[EXERCISE GOAL] The number of lines with the string "each" in the listing below is all that should be reported.

[MATERIAL PROVIDED]

+ + + + +

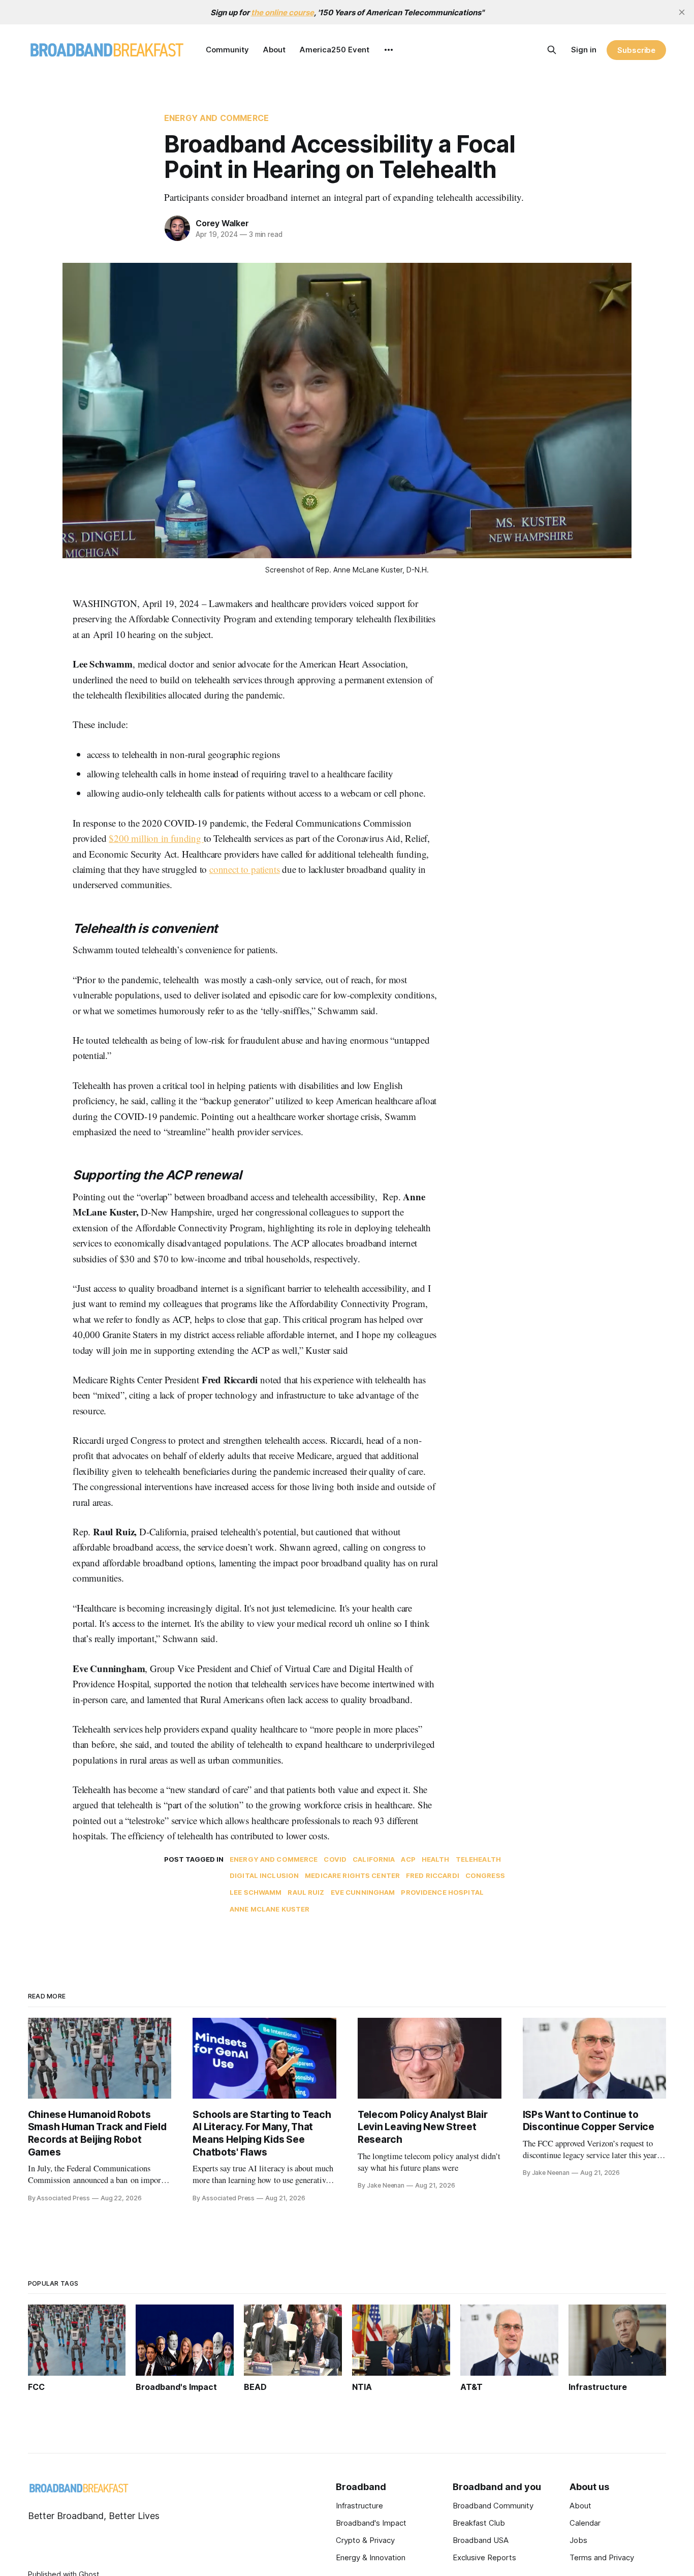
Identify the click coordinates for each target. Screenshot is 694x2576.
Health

+ + + + +

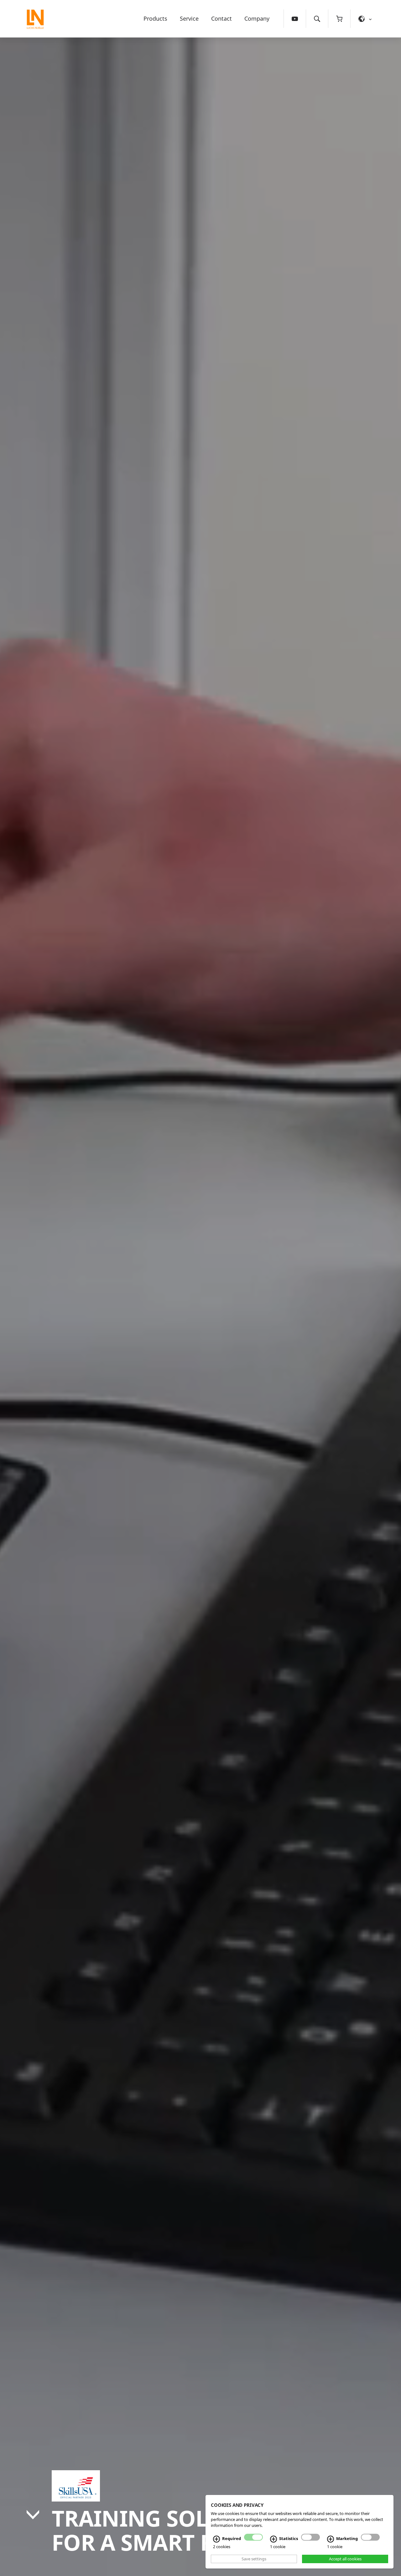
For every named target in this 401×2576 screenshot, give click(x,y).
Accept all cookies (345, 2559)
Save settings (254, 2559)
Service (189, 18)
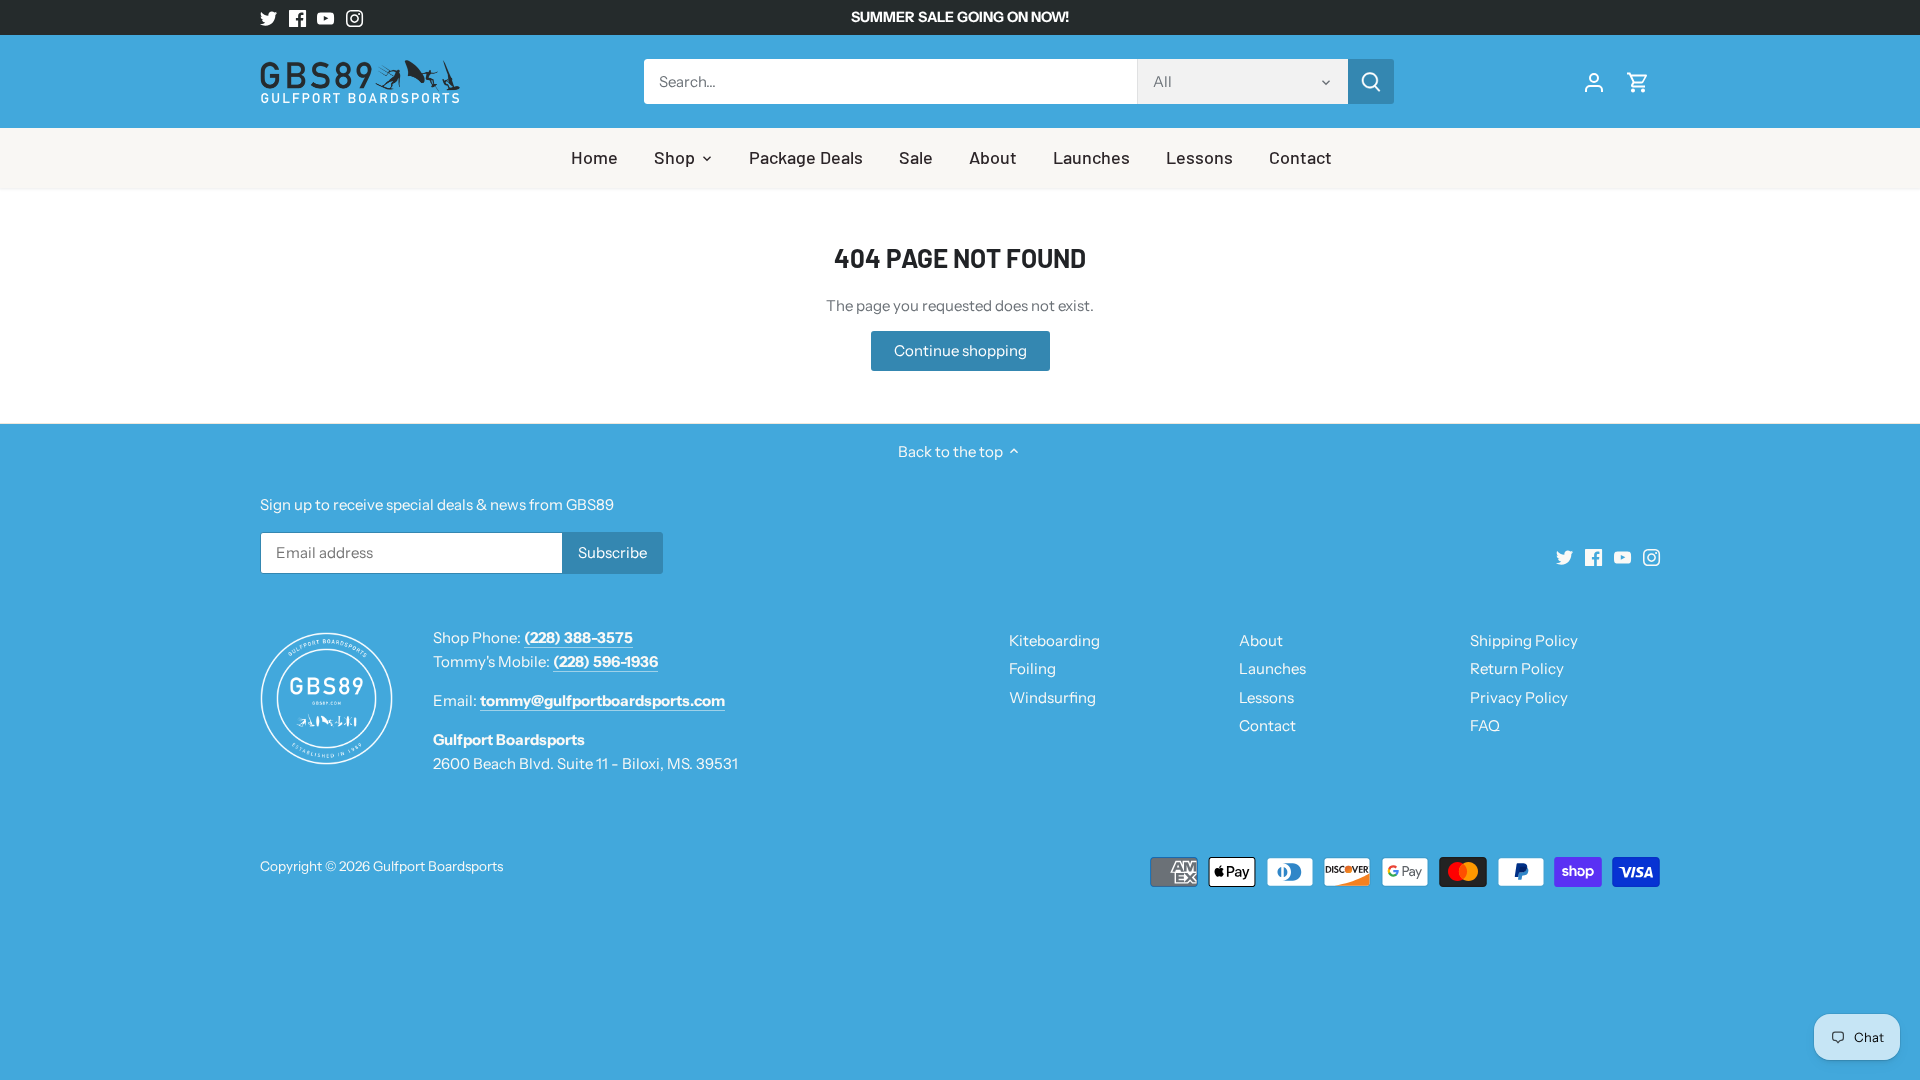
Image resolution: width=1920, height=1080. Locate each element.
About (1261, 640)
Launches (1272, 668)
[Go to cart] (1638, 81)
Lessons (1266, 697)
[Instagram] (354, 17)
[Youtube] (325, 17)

+ + + + +

[YOUR SOLUTION] 2